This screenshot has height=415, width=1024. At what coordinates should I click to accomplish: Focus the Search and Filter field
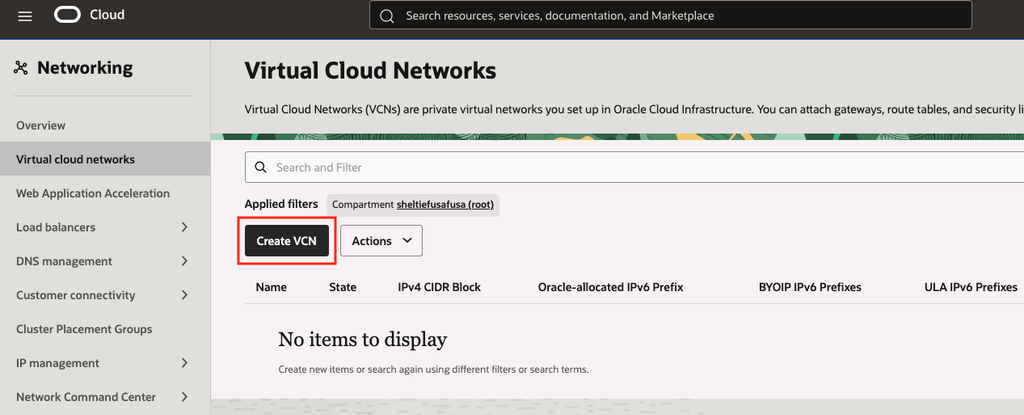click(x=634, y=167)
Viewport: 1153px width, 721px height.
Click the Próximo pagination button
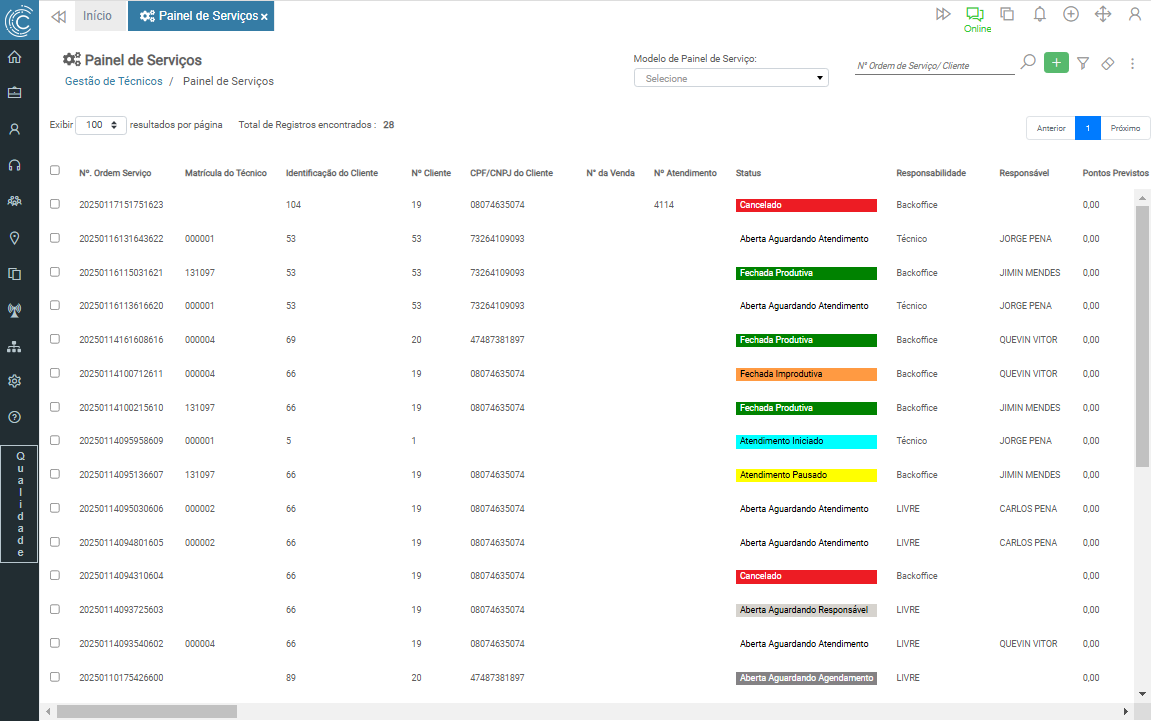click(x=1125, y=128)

Challenge
Rewrite the rows as a numbered list, starting with the row that contains "Viewport: 1153px width, 721px height." and continuing through the last of the rows. Skip any blank lines, and leave the pictures out of the answer.

Complete response
1. Viewport: 1153px width, 721px height.
2. Click the Próximo pagination button
3. click(x=1125, y=128)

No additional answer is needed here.